§ Task statement: Reproduce the following data line for line, without altering any of it.

────────────────

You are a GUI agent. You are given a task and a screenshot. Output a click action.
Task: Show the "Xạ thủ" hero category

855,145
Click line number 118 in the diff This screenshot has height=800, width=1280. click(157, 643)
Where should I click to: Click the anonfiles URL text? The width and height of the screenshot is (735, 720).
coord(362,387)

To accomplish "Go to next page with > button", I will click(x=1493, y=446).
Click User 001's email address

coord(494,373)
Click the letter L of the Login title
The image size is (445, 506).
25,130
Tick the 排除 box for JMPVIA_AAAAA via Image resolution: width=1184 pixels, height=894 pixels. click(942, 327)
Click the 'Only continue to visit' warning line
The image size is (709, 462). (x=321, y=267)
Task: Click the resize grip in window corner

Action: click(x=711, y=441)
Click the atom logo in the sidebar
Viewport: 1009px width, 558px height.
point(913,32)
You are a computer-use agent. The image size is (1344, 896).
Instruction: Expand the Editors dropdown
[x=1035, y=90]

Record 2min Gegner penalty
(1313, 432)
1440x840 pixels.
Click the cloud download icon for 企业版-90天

────────────────

§ Task solution:
You are a GUI agent. You are given a task and a screenshot. Output a click action.
Task: Show the "Xạ thủ" hero category

855,145
Click line number 118 in the diff This screenshot has height=800, width=1280. click(157, 643)
Where should I click to: Click the anonfiles URL text? The width and height of the screenshot is (735, 720).
coord(362,387)

To accomplish "Go to next page with > button", I will click(x=1493, y=446).
Click User 001's email address

coord(494,373)
Click the letter L of the Login title
The image size is (445, 506).
25,130
Tick the 排除 box for JMPVIA_AAAAA via Image resolution: width=1184 pixels, height=894 pixels. click(942, 327)
Click the 'Only continue to visit' warning line
The image size is (709, 462). (x=321, y=267)
Task: Click the resize grip in window corner

Action: click(x=711, y=441)
Click the atom logo in the sidebar
Viewport: 1009px width, 558px height.
point(913,32)
You are a computer-use agent. The image size is (1344, 896).
Instruction: Expand the Editors dropdown
[x=1035, y=90]

Record 2min Gegner penalty
(1313, 432)
1440x840 pixels.
Click the cloud download icon for 企业版-90天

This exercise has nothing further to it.